[Extracted data entries]
========================================
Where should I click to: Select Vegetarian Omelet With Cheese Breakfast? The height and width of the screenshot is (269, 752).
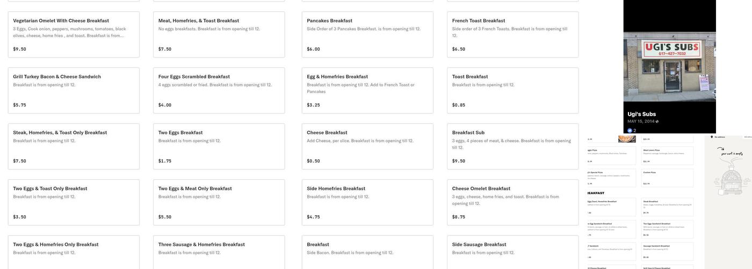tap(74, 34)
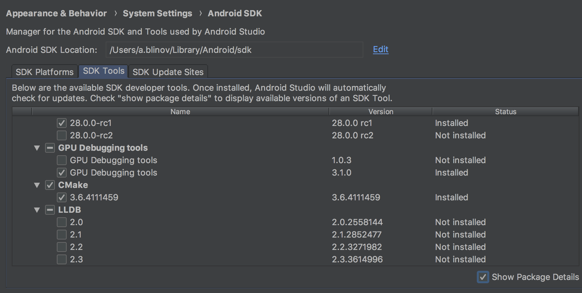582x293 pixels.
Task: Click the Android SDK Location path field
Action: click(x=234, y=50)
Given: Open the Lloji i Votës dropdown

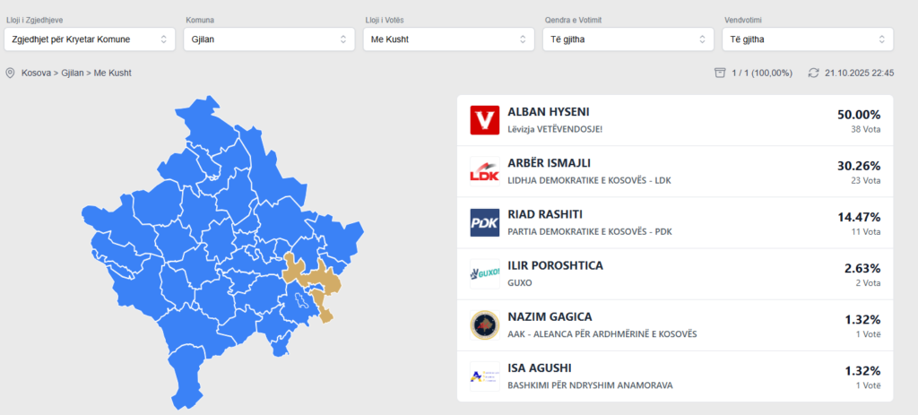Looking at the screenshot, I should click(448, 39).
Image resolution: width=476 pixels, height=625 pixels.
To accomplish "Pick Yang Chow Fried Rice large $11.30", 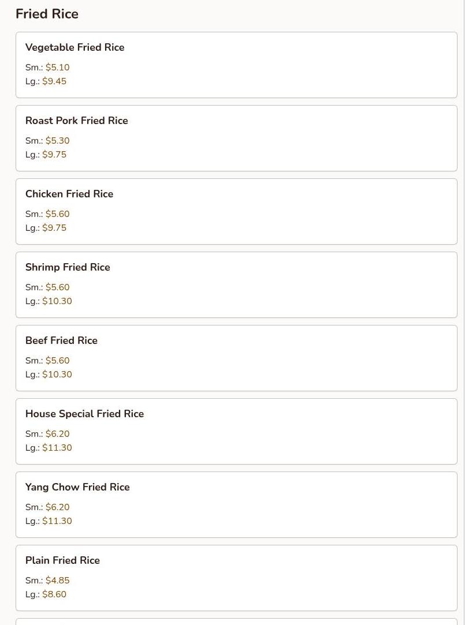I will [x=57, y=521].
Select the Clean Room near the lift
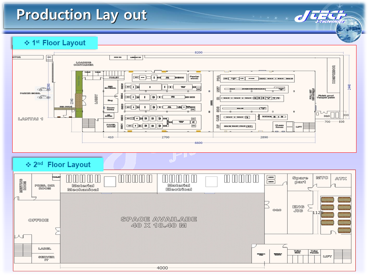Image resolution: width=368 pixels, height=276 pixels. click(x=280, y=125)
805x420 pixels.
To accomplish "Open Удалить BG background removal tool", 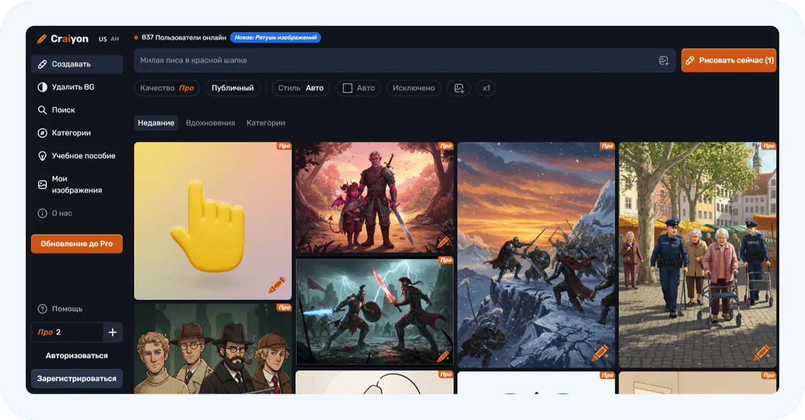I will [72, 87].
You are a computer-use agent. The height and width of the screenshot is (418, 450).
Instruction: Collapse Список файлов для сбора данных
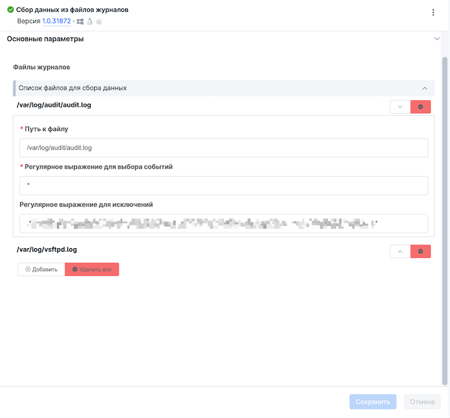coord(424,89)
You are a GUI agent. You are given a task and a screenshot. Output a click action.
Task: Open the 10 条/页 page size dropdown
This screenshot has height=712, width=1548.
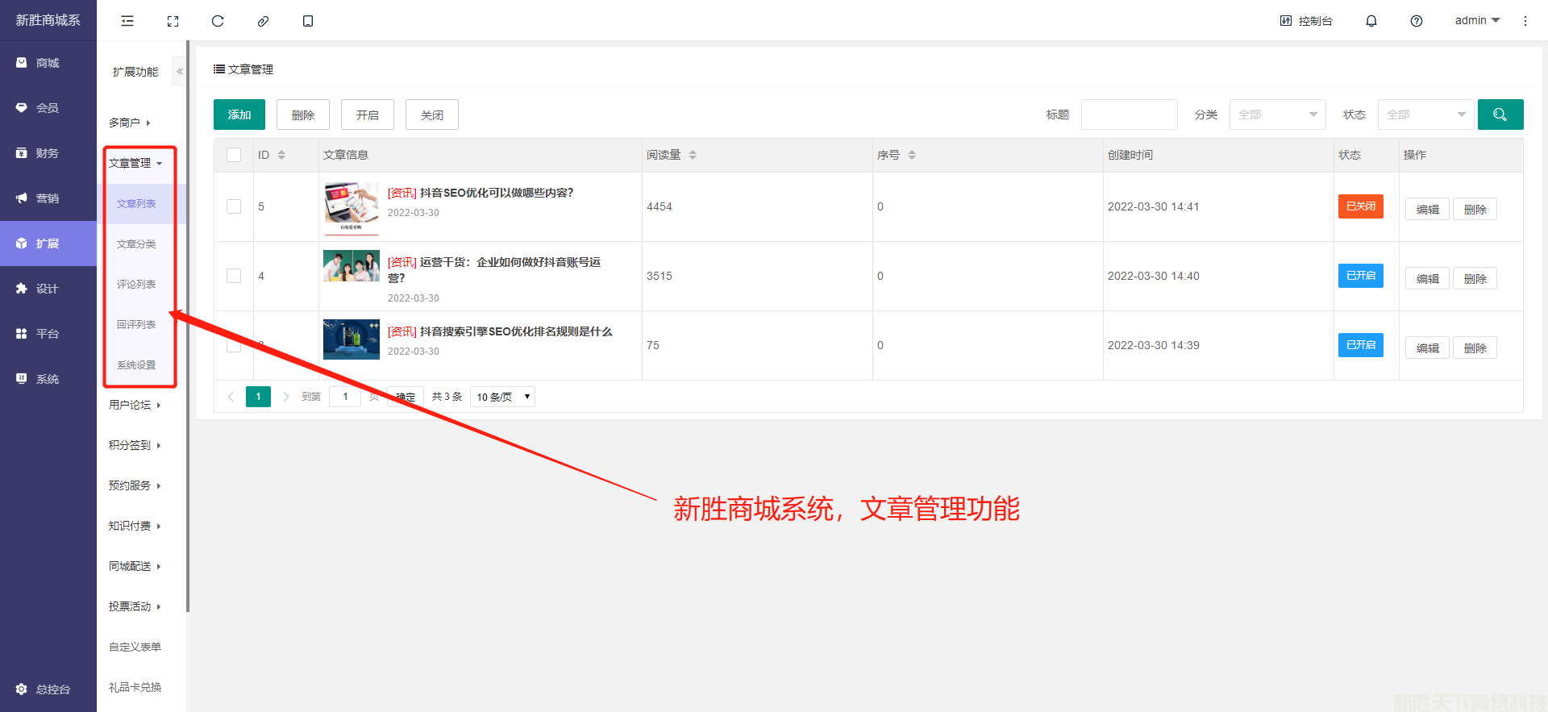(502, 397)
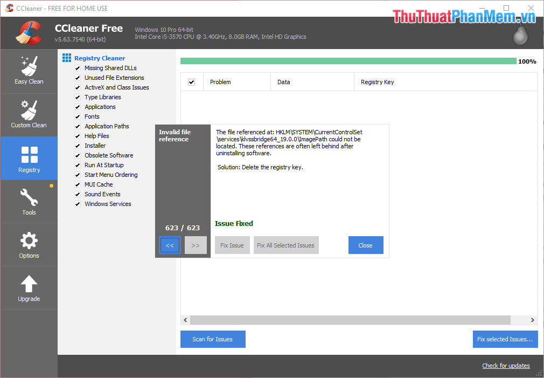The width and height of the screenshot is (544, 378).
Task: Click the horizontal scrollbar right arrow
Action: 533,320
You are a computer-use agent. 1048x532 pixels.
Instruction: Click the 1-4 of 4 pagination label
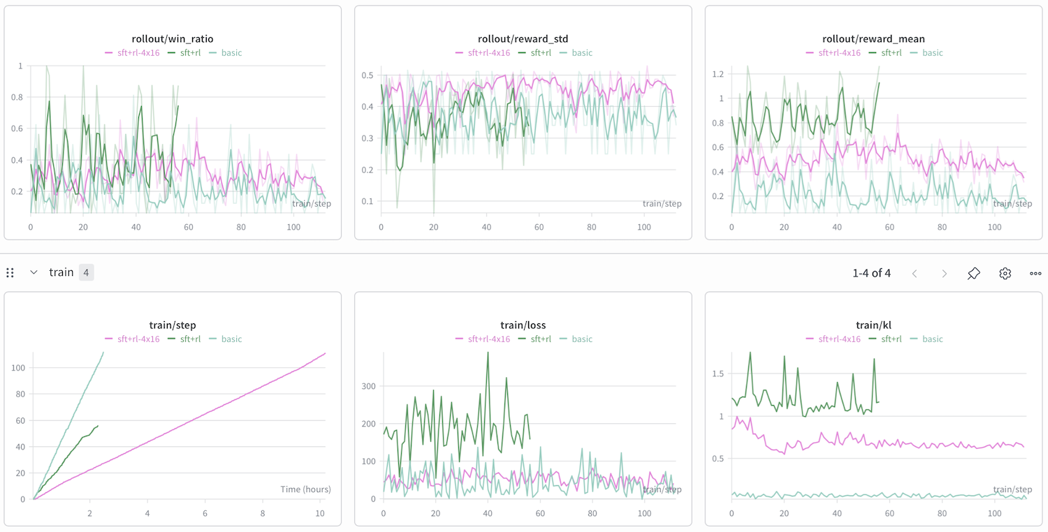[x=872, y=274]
========================================
## Work required
Return each line of the records above in which the word "agent" occurs.

## Response to this task
You are a computer-use agent. The height and width of the screenshot is (418, 450).
You are a GUI agent. You are given a task and a screenshot. Output a click action.
You are a computer-use agent. 1048x532 pixels.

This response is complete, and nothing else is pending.